### EXERCISE OBJECTIVE
Give back exactly the line containing "Screen dimensions: 770x700" together with all the lines after it, ending at the final line below.

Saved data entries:
· · · · · · ·

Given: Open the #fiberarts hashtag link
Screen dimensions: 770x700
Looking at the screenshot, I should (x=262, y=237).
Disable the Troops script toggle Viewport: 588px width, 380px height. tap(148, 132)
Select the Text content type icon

· · · · · · ·

### WRITTEN ANSWER
Screen dimensions: 770x700
Looking at the screenshot, I should (x=262, y=237).
Disable the Troops script toggle Viewport: 588px width, 380px height. tap(148, 132)
Select the Text content type icon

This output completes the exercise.